Pixel coordinate grounding data

####

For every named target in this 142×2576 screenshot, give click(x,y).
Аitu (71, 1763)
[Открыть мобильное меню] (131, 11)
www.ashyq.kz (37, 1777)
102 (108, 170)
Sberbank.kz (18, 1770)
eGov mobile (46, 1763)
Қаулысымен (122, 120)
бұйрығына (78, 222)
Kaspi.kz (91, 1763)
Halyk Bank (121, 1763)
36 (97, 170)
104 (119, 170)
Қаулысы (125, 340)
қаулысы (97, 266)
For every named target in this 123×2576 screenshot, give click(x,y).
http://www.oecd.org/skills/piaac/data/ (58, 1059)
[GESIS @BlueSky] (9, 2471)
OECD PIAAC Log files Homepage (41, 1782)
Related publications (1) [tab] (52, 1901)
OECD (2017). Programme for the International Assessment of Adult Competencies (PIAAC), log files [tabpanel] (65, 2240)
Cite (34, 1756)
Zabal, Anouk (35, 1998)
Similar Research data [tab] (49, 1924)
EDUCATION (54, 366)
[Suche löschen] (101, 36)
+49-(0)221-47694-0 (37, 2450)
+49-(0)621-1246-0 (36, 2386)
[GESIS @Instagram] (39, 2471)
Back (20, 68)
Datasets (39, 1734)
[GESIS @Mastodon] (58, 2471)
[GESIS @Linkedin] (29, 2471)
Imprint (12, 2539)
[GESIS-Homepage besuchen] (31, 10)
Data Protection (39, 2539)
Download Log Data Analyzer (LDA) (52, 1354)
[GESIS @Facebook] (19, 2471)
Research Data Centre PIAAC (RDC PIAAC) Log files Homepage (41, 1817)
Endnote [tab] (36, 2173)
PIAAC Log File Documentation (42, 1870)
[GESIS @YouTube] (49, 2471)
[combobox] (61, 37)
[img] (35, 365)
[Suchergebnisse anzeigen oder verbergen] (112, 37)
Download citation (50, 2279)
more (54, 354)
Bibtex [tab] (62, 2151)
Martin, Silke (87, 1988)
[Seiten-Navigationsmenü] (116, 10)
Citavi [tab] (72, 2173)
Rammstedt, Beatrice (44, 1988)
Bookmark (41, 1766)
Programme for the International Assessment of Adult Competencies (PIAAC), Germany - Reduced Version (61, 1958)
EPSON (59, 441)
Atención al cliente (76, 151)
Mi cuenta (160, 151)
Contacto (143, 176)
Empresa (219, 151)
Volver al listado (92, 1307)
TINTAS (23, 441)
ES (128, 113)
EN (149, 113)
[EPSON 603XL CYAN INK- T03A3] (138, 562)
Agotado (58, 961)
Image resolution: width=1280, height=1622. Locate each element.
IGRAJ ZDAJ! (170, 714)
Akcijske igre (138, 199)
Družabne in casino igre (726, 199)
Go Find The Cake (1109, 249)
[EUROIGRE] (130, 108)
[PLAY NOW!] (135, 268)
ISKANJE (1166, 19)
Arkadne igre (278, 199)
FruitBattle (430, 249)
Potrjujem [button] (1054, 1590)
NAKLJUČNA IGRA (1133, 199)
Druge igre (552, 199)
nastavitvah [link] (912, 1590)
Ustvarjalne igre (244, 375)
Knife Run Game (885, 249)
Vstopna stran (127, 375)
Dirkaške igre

####

▶ What the task requires: The data above needs to be repeated exactly, line for line.

▶ Reply to the task:
For every named target in this 142×2576 screenshot, give click(x,y).
Аitu (71, 1763)
[Открыть мобильное меню] (131, 11)
www.ashyq.kz (37, 1777)
102 (108, 170)
Sberbank.kz (18, 1770)
eGov mobile (46, 1763)
Қаулысымен (122, 120)
бұйрығына (78, 222)
Kaspi.kz (91, 1763)
Halyk Bank (121, 1763)
36 (97, 170)
104 (119, 170)
Қаулысы (125, 340)
қаулысы (97, 266)
For every named target in this 123×2576 screenshot, give click(x,y).
http://www.oecd.org/skills/piaac/data/ (58, 1059)
[GESIS @BlueSky] (9, 2471)
OECD PIAAC Log files Homepage (41, 1782)
Related publications (1) [tab] (52, 1901)
OECD (2017). Programme for the International Assessment of Adult Competencies (PIAAC), log files [tabpanel] (65, 2240)
Cite (34, 1756)
Zabal, Anouk (35, 1998)
Similar Research data [tab] (49, 1924)
EDUCATION (54, 366)
[Suche löschen] (101, 36)
+49-(0)221-47694-0 (37, 2450)
+49-(0)621-1246-0 (36, 2386)
[GESIS @Instagram] (39, 2471)
Back (20, 68)
Datasets (39, 1734)
[GESIS @Mastodon] (58, 2471)
[GESIS @Linkedin] (29, 2471)
Imprint (12, 2539)
[GESIS-Homepage besuchen] (31, 10)
Data Protection (39, 2539)
Download Log Data Analyzer (LDA) (52, 1354)
[GESIS @Facebook] (19, 2471)
Research Data Centre PIAAC (RDC PIAAC) Log files Homepage (41, 1817)
Endnote [tab] (36, 2173)
PIAAC Log File Documentation (42, 1870)
[GESIS @YouTube] (49, 2471)
[combobox] (61, 37)
[img] (35, 365)
[Suchergebnisse anzeigen oder verbergen] (112, 37)
Download citation (50, 2279)
more (54, 354)
Bibtex [tab] (62, 2151)
Martin, Silke (87, 1988)
[Seiten-Navigationsmenü] (116, 10)
Citavi [tab] (72, 2173)
Rammstedt, Beatrice (44, 1988)
Bookmark (41, 1766)
Programme for the International Assessment of Adult Competencies (PIAAC), Germany - Reduced Version (61, 1958)
EPSON (59, 441)
Atención al cliente (76, 151)
Mi cuenta (160, 151)
Contacto (143, 176)
Empresa (219, 151)
Volver al listado (92, 1307)
TINTAS (23, 441)
ES (128, 113)
EN (149, 113)
[EPSON 603XL CYAN INK- T03A3] (138, 562)
Agotado (58, 961)
Image resolution: width=1280, height=1622. Locate each element.
IGRAJ ZDAJ! (170, 714)
Akcijske igre (138, 199)
Družabne in casino igre (726, 199)
Go Find The Cake (1109, 249)
[EUROIGRE] (130, 108)
[PLAY NOW!] (135, 268)
ISKANJE (1166, 19)
Arkadne igre (278, 199)
FruitBattle (430, 249)
Potrjujem [button] (1054, 1590)
NAKLJUČNA IGRA (1133, 199)
Druge igre (552, 199)
nastavitvah [link] (912, 1590)
Ustvarjalne igre (244, 375)
Knife Run Game (885, 249)
Vstopna stran (127, 375)
Dirkaške igre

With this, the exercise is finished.